- _ЗАДАНИЕ_: Перепишите из отрывка о маркизе де Саде в Бастилии фрагмент между словами «Оказавшись лишенным свежего» и «умертвить всех заключенных!» включительно.

- _ОТРЫВОК ДЛЯ ЧТЕНИЯ_:
>>>
Как известно, 14 июля 1789 года мятежный народ штурмом взял Бастилию, слывшую оплотом самодержавия и беззакония. Никто не знал конкретно, что творилось в стенах этого узилища, построенного еще в ХIV веке, но репутация у острога для представителей знати за века сложилась прескверная. Немалый вклад в возмущение озверевшей общественности внес дурной памяти маркиз де Сад, содержавшийся там с 1784 года.

Надо сказать, ему на условия заключения жаловаться не приходилось. Маркизу позволили обставить его камеру со всем возможным комфортом, включая личную библиотеку из более чем сотни книг и флаконы одеколона и парфюмерной воды с ароматом розы и флердоранжа. На содержание этого труженика пера сомнительной чистоты отпускалось девятнадцать ливров в сутки – и это в то время, когда подавляющая часть населения буквально умирала с голода. Узник принимал деятельное участие в картежных играх и сражениях на бильярде между заключенными и охранниками. Правда, где-то за месяц до июльских событий с ним поступили совершенно бесчеловечно, лишив ежедневных прогулок за зубцами стены, ибо он имел обыкновение оскорблять прохожих самыми последними словами, а также швырять в них камнями или поливать содержимым ночного горшка.

Оказавшись лишенным свежего воздуха, маркиз не успокоился и принялся подстрекать чернь к противозаконным действиям. Он соорудил из старого ночного горшка и трубы нечто вроде громкоговорителя и регулярно оповещал прохожих о бесчинствах, творящихся в застенках.

– Комендант намерен умертвить всех заключенных!

– Как раз сейчас перерезают горло сорока невиновным!

Или:

– Народ должен освободить нас, пока не будет слишком поздно!
<<<
- _ПРЕДСТАВЛЕННЫЕ ДАННЫЕ_:
>>>
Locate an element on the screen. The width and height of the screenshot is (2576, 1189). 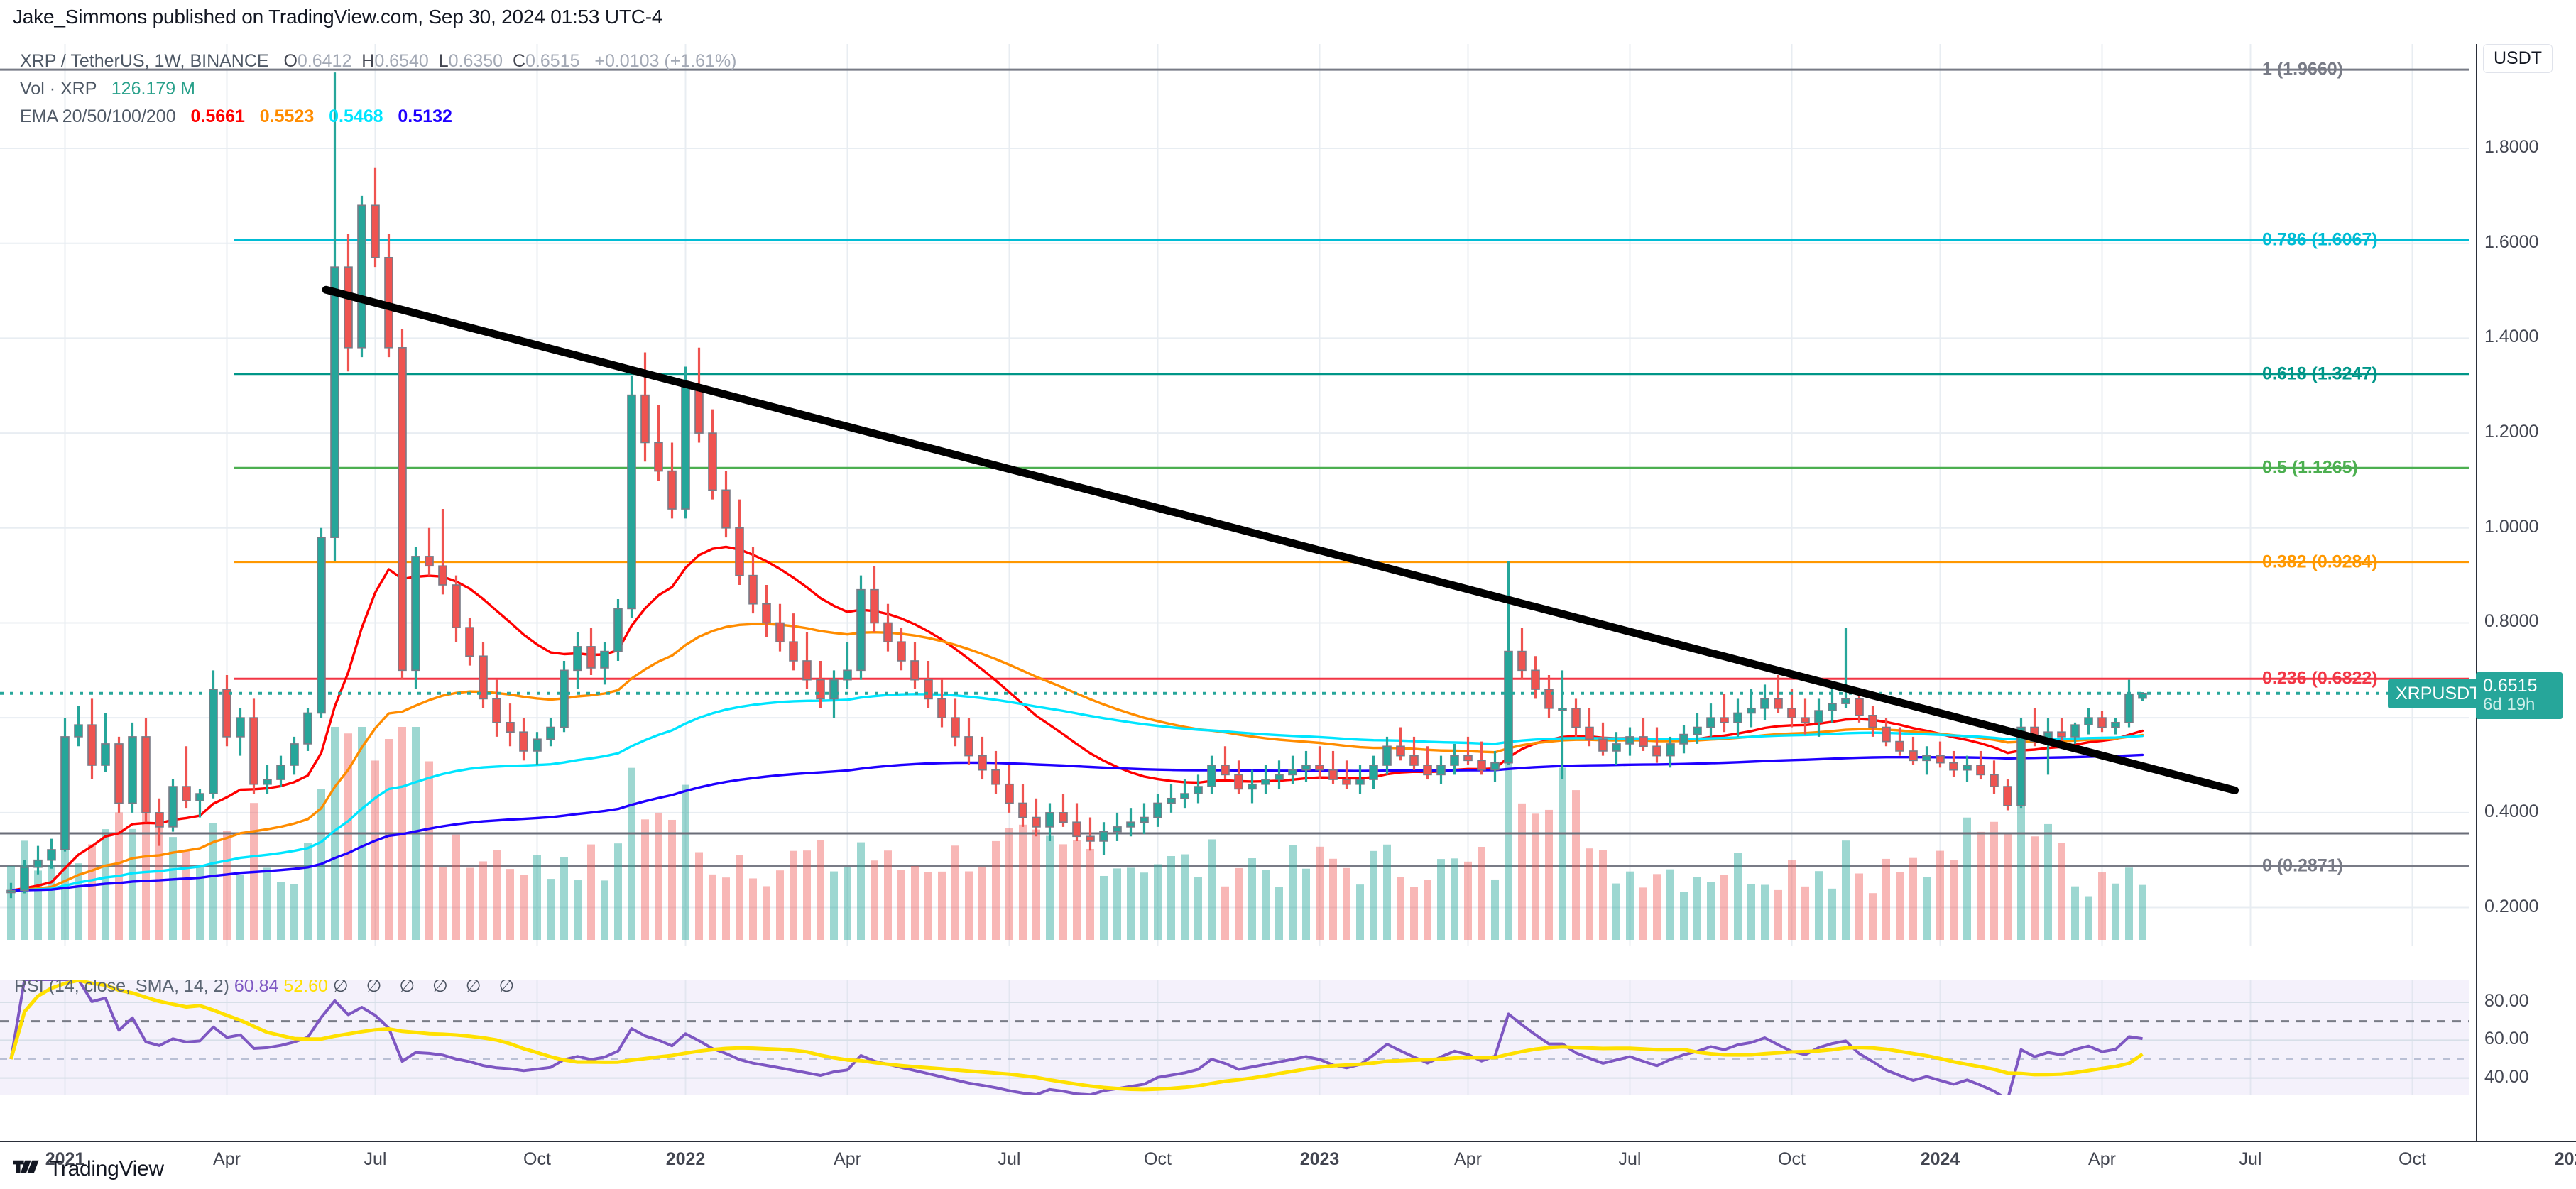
<<<
- _ОТВЕТ_:
Оказавшись лишенным свежего воздуха, маркиз не успокоился и принялся подстрекать чернь к противозаконным действиям. Он соорудил из старого ночного горшка и трубы нечто вроде громкоговорителя и регулярно оповещал прохожих о бесчинствах, творящихся в застенках.

– Комендант намерен умертвить всех заключенных!